I started digging around on the server and found the Apache error log spitting out this message over and over:

[error] server reached MaxClients setting, consider raising the MaxClients setting

After some quick research (thanks google and Aaron from RHG), I learned a few things about Apache and how it handles requests. Out of the box, Apache is setup to have at most 16 child processes (ServerLimit). Each of these child processes will run with 25 threads (ThreadsPerChild). If you multiply these two numbers, you'll get that Apache should be able to handle 400 simultaneous requests... however Apache also has an out of the box limit of 150 simultaneous requests (MaxClients). At first, I changed just the MaxClients to 400.. but then I figured "more is better", right? So, I upped ServerLimit to 20 and set MaxClients to 500. My Apache config now had a section that looks like this:

<IfModule mpm_worker_module> ServerLimit 20 StartServers 5 MaxClients 500 MinSpareThreads 25 MaxSpareThreads 75 ThreadsPerChild 25 MaxRequestsPerChild 0 </IfModule>

After restarting Apache, the load average immediately doubled. My first reaction was that I broke something, but I went to statisfy.net, reloaded a few times, and (to my surprise) watched it load right away without any problems. Aaron suggested that "the load average doubled because you're now handling more requests... before you were just discarding them"... seems logical.

Keep-Alive optimization

After a while, I noticed that Apache would still hit the 500 MaxClients from time to time. I setup mod_status so I could watch what was actually happening at the Apache level and I noticed probably 70% of the threads were in a Keep-Alive state. This means that the server isn't actually processing a request but rather just waiting for another request from that user.
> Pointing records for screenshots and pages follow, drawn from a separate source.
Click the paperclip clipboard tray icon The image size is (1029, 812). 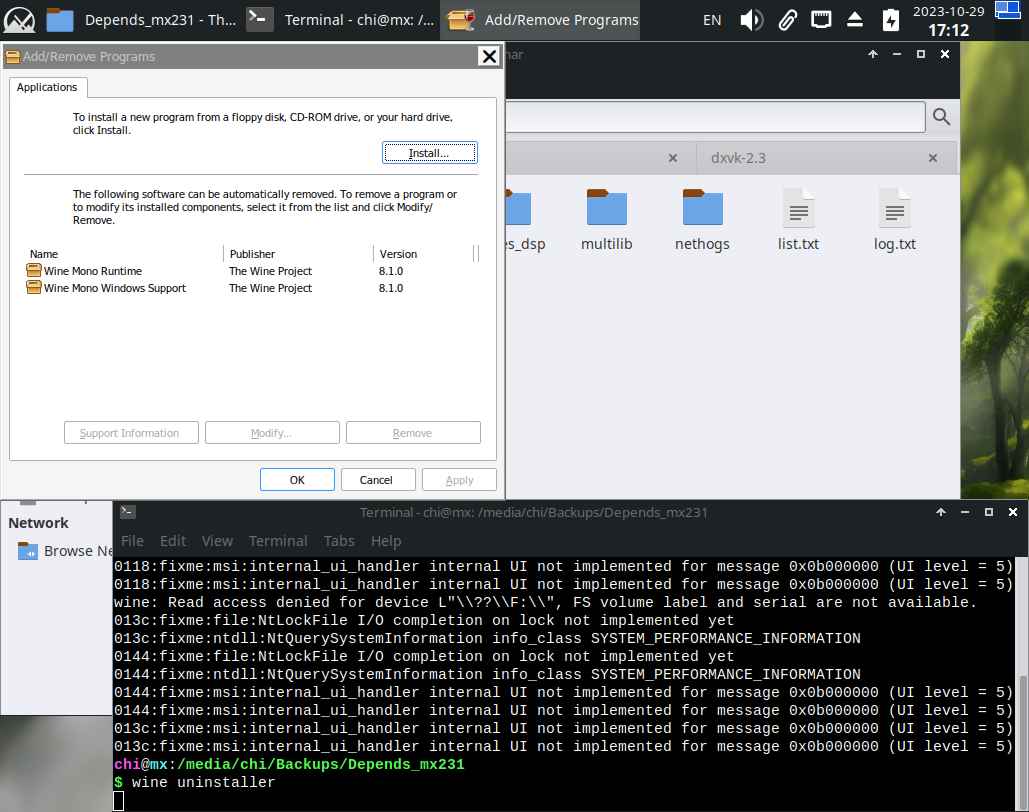(787, 20)
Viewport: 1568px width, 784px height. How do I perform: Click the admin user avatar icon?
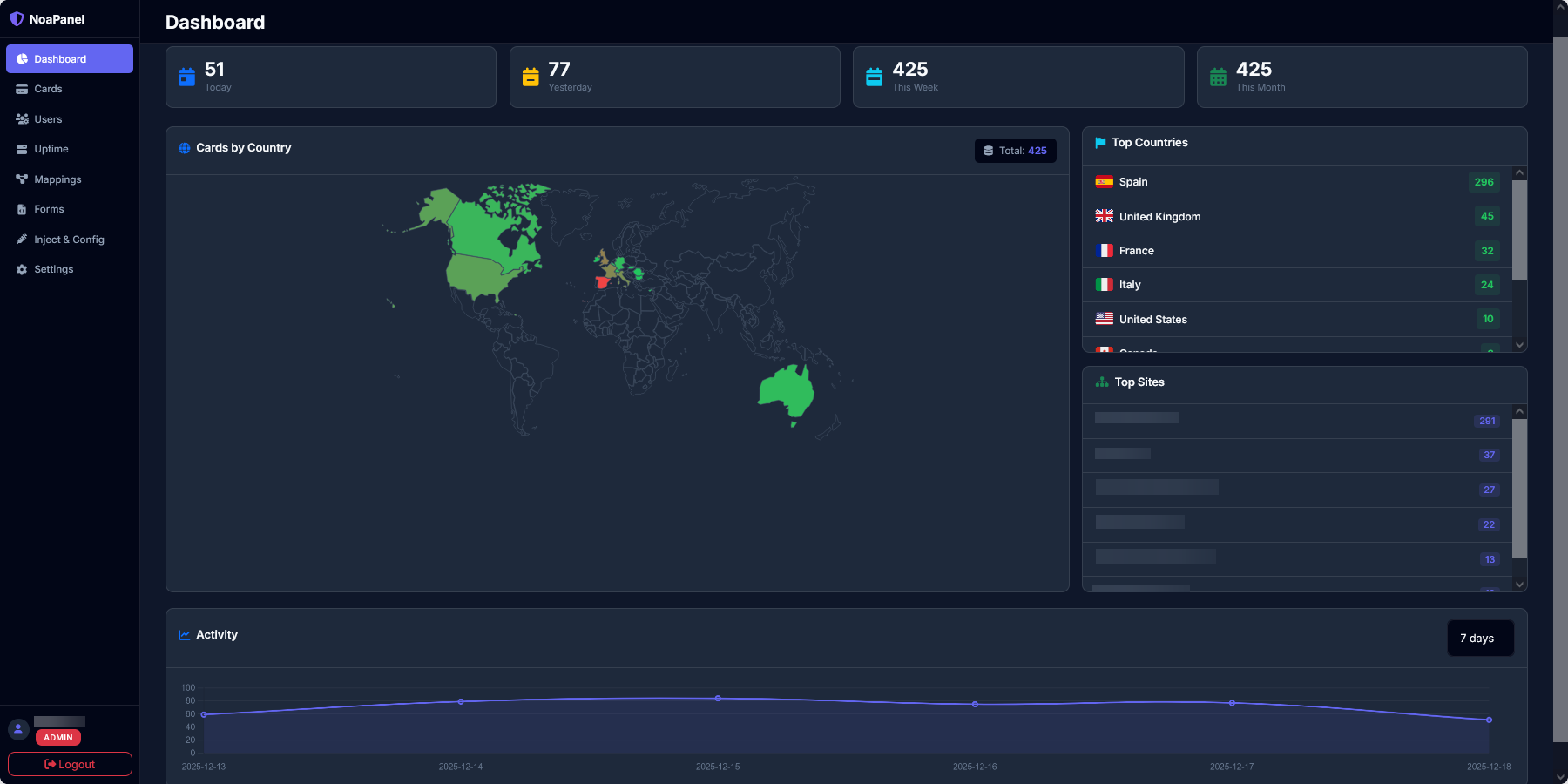click(18, 729)
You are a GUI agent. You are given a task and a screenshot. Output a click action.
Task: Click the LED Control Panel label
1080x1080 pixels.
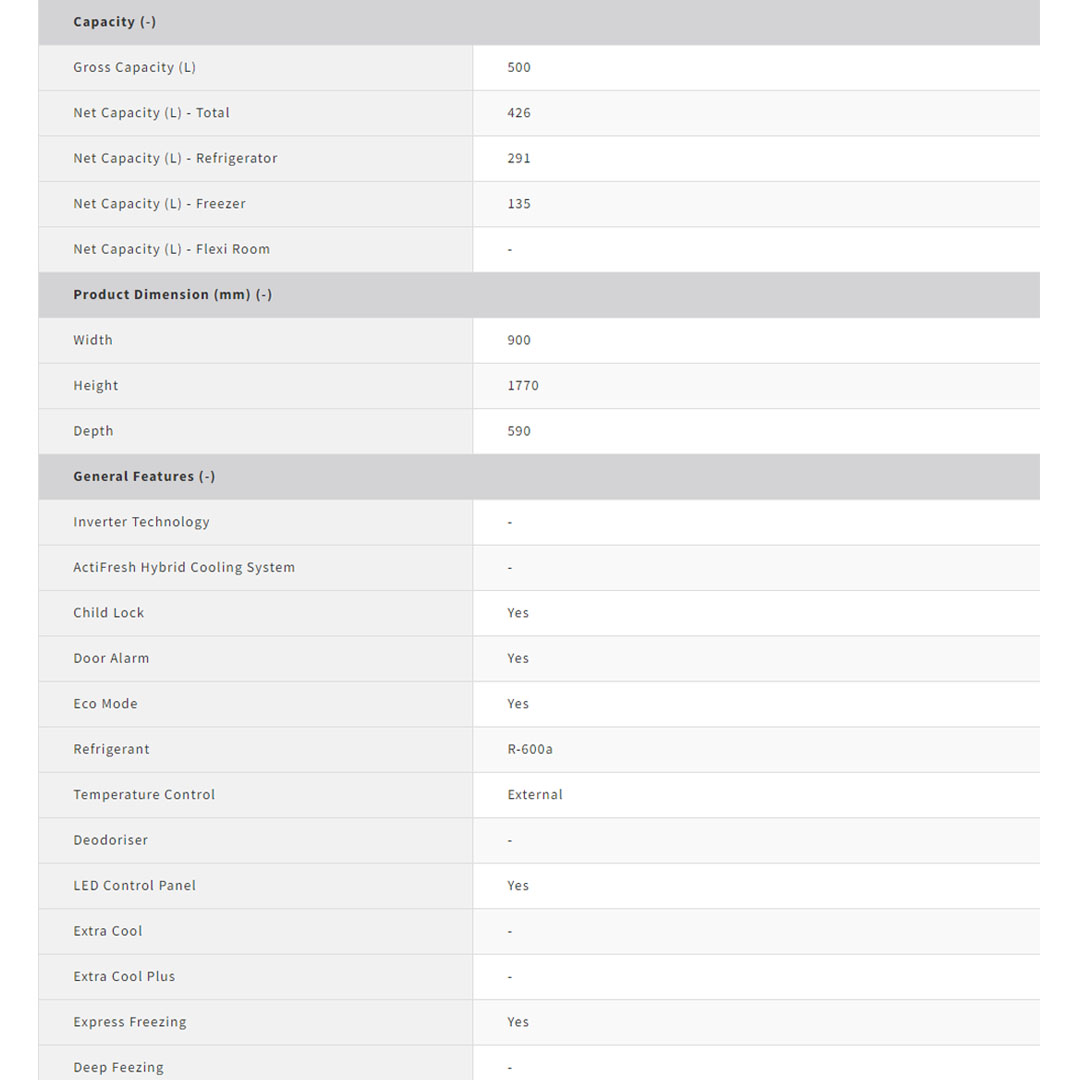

I tried disabling Keep-Alive entirely and the simultaneous connections problem went away, but the browser experience was noticeably slower... so a better solution was needed. I tried playing around with the Keep-Alive timeout but I couldn't find a good balance between simultaneous connections and browser experience.
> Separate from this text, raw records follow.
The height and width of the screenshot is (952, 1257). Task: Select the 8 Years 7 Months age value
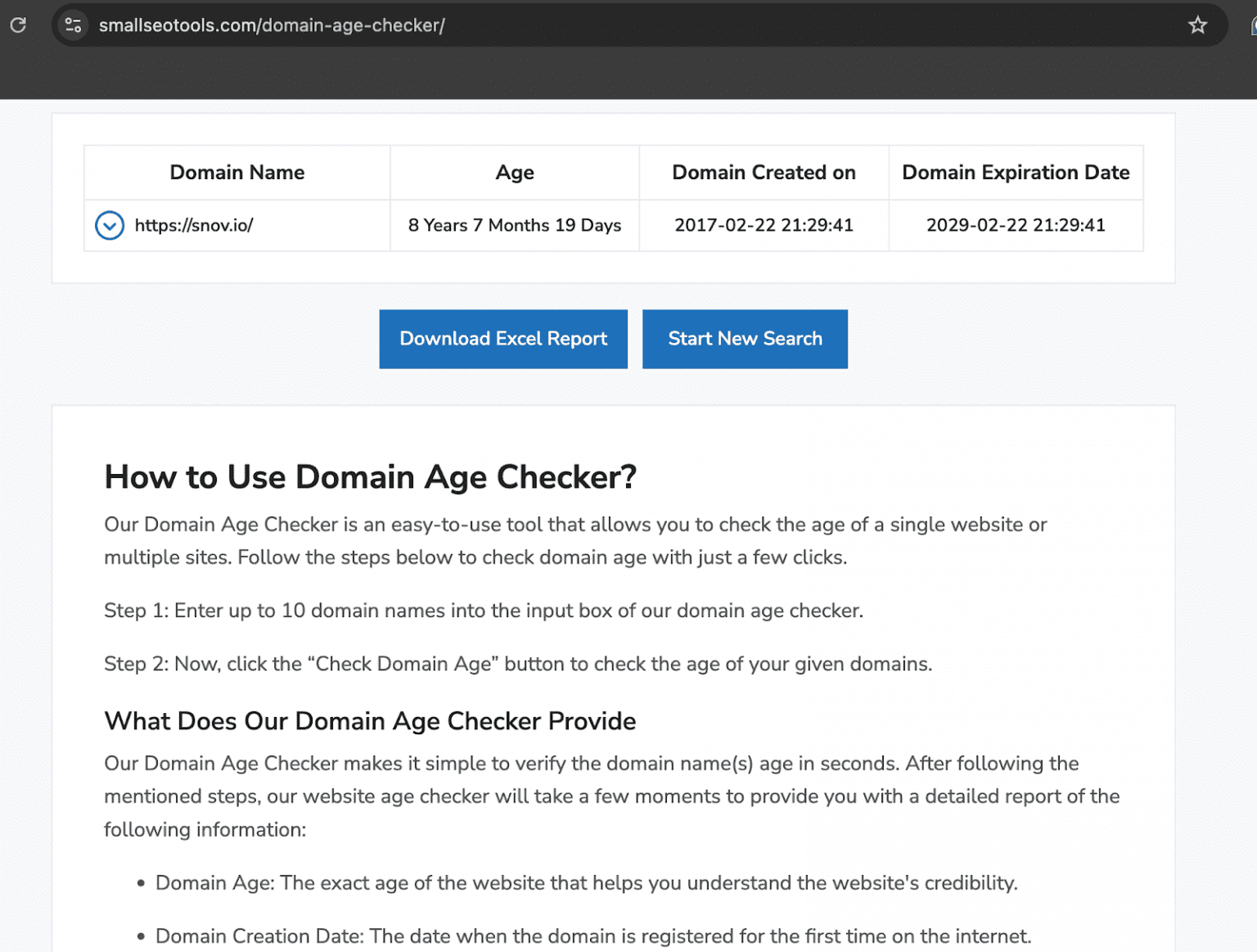click(514, 225)
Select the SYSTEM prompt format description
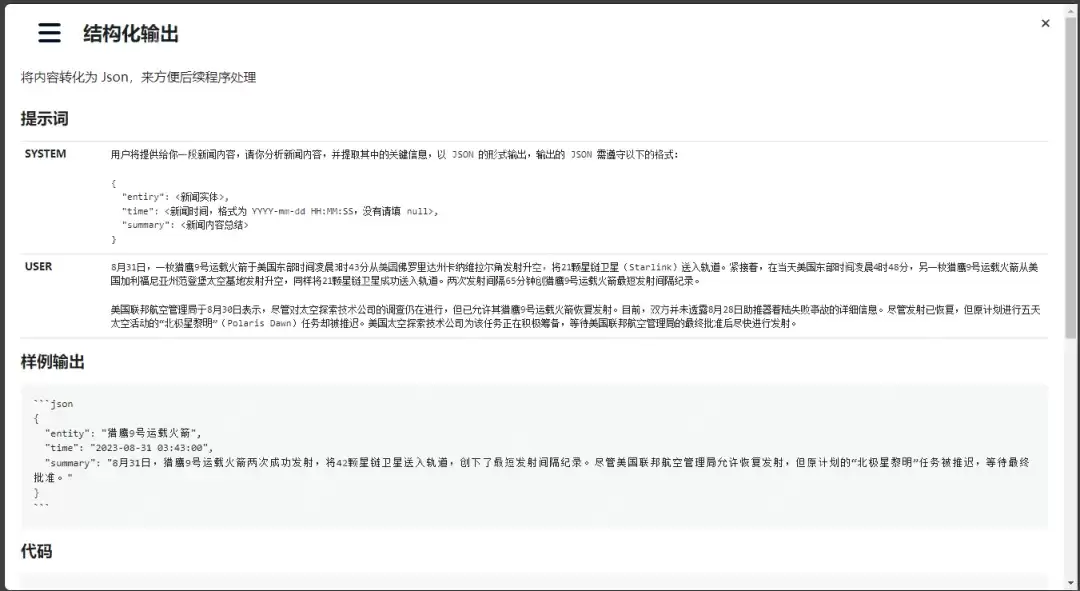 pos(400,197)
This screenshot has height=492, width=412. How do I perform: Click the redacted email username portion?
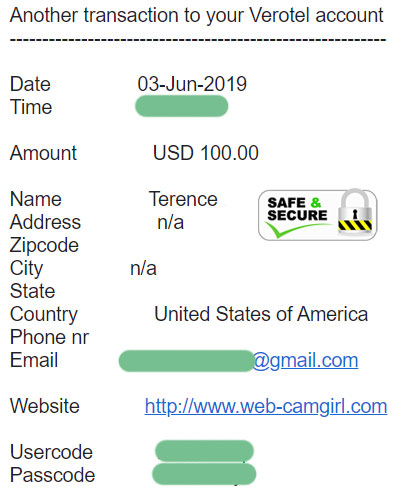[x=186, y=361]
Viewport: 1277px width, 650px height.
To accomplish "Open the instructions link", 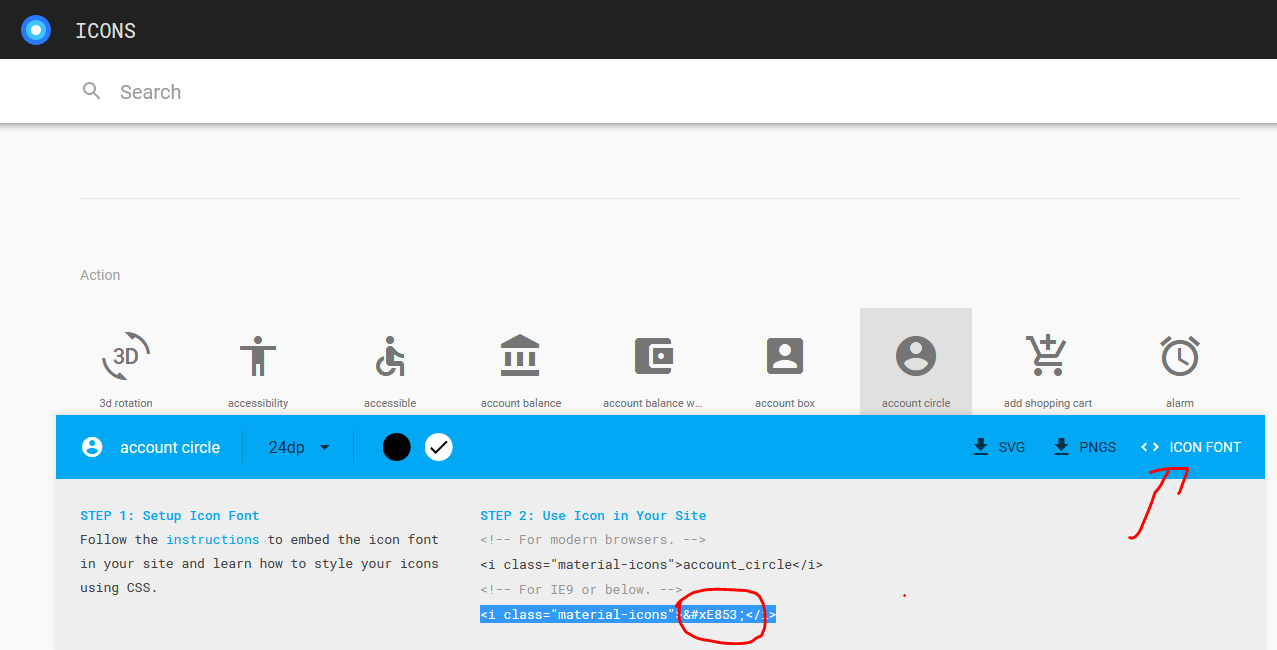I will click(213, 539).
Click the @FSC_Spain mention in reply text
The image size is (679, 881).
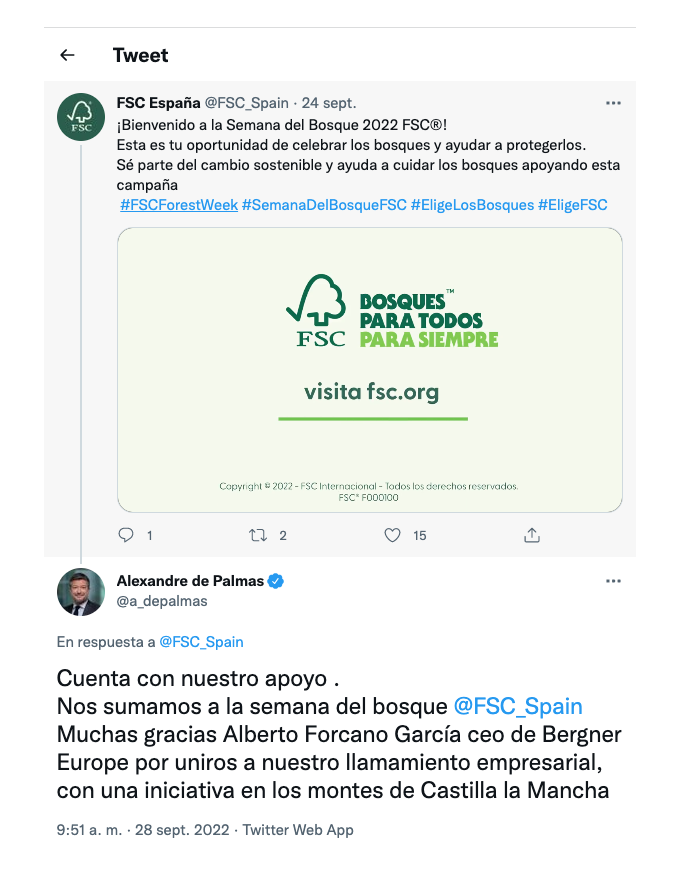click(x=518, y=707)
Statisfy has two distinct use cases for people requesting files from the server. The first use case is the user who is actually on the statisfy.net site watching statistics go by. The second use case is a user visiting a remote site with the statisfy.net javascript embedded and their browser hitting the statisfy.net server to record their statistics. In this second use case, there are (almost) always two requests made and no more beyond that. The first request is for the static file stats.js and the second request is for /stats/record?blah_blah_blah. I realized that if a client requests /stats/record, we can safely close their connection rather than doing Keep-Alive because chances are they won't be making another request for a little while.
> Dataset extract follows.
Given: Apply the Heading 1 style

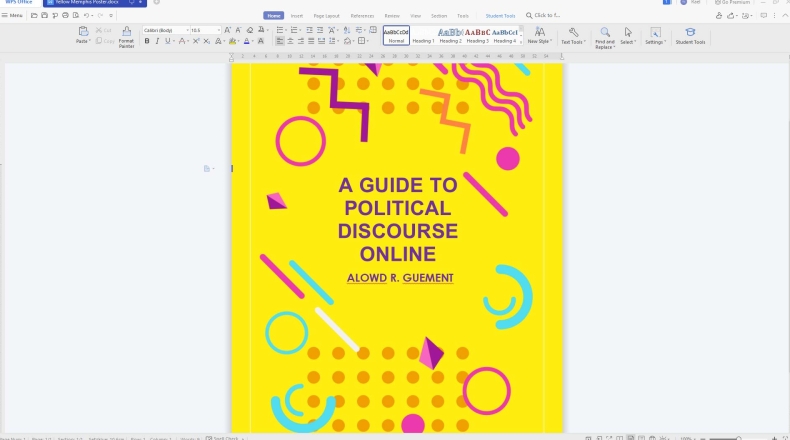Looking at the screenshot, I should 424,36.
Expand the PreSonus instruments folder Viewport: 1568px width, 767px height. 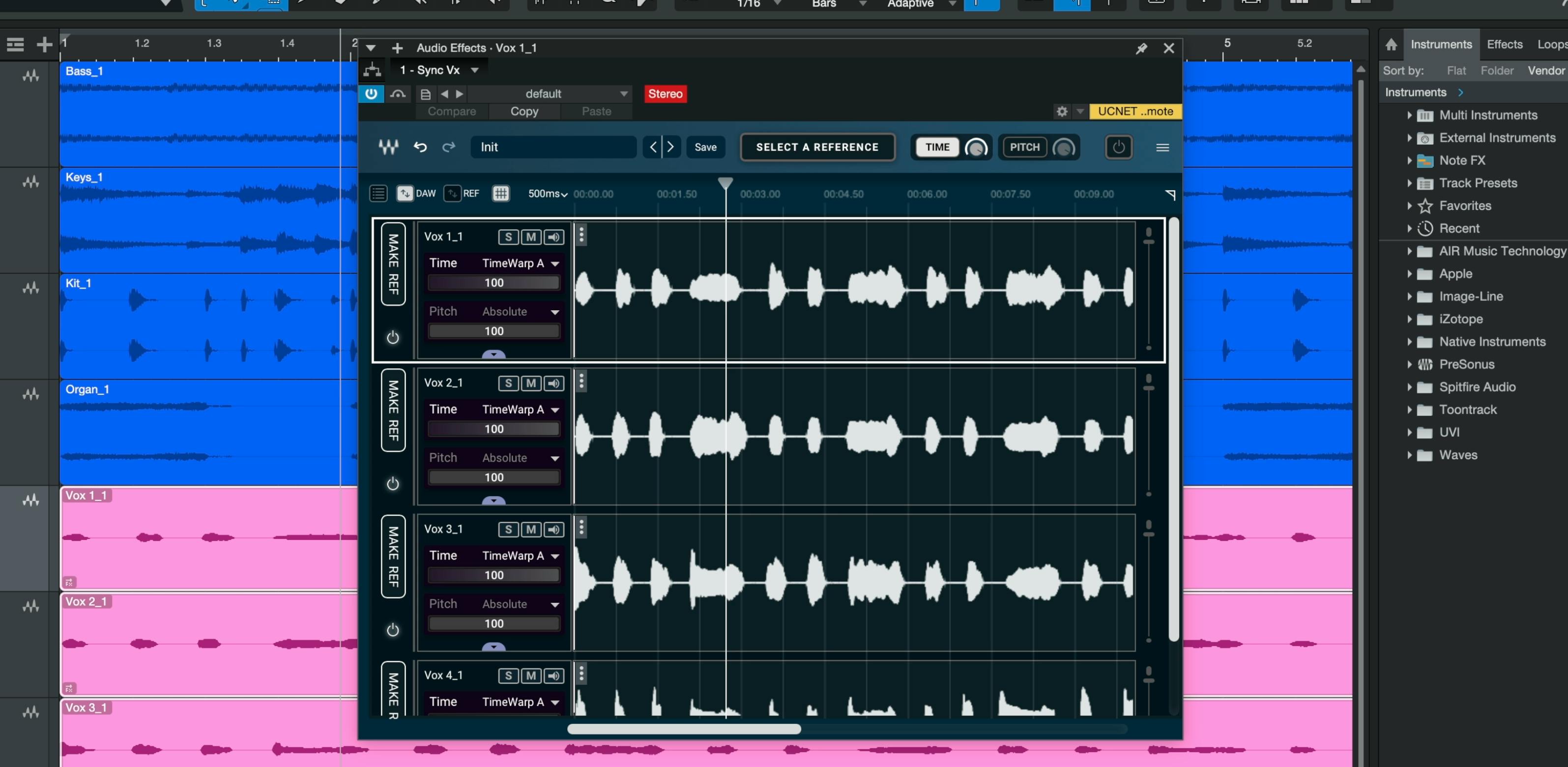(x=1409, y=364)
To accomplish this, I enabled mod_headers and mod_setenvif and added the following settings to my Apache config:

SetEnvIf Request_URI "/stat/record" CloseConnectionAfterRequest Header set Connection "close" env=CloseConnectionAfterRequest

I restarted Apache and watched mod_status for a while and noticed we went from close to 500 simultaneous connections down to about 100. Furthermore, the browser experience wasn't affected at all because Keep-Alive would be active for the browsers that were actually going to use it. Success!!!